Pero, curiosamente, la novedad que refería el diario no era en realidad que la infección se hubiera detectado, sino que las chicas, que habían acudido al hospital tras advertir la pérdida del olfato, habían sido dadas de alta. Me extrañó no haber leído nada en los días previos, pero me tranquilizó. Si una de ellas era nuestra vecina, estaba fuera de peligro. También, según la nota, las personas con quienes habían tenido contacto, de las cuales no se daban detalles, pero era fácil saber algunas cosas: eran hombres, eran de Kioto y no eran pobres. Es de suponerse que tampoco eran jóvenes: no son quienes frecuentan esos establecimientos.
Fotografía de Edgard Garrido / Reuters.
Días después, un periodista descubrió que la noticia de la infección había aparecido antes en el diario, pero equívocamente, pues describía a las maiko como dos adolescentes desempleadas que habían acudido al barrio de Gion. Lo cual, a cambio de salvar la reputación de la casa, insinuaba que alguien les había pagado.
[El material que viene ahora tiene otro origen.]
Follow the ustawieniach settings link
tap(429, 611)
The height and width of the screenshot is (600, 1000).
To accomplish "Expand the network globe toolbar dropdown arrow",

Las casas de geishas de Kioto habían suspendido actividades desde marzo, y las habían reiniciado en junio, con unas normas de operación que obligaban a un trato más distante que el habitual entre geishas, maikos y clientes. Pero es fácil imaginar que, una vez que han corrido las rondas de sake, las normas se relajen, las conversaciones se hagan más próximas y el volumen de las voces se eleve.
Se entiende que las casas de geishas, como otros los bares y restaurantes, hayan reabierto después de tres meses en inactividad, sobre todo si en Japón la pandemia no se había extendido, ni de lejos, como en los países de Occidente. Se entiende menos la premura de los clientes por asistir a lugares con riesgo tan evidente. Ahora bien: todo indica que fue alguno de ellos quien introdujo el virus en la casa. Puede uno suponer que, si se realizaran pruebas masivas en el barrio, como hizo el gobierno de Tokio en Kabukichô, se descubriría que las infecciones se han multiplicado. Esto va para largo.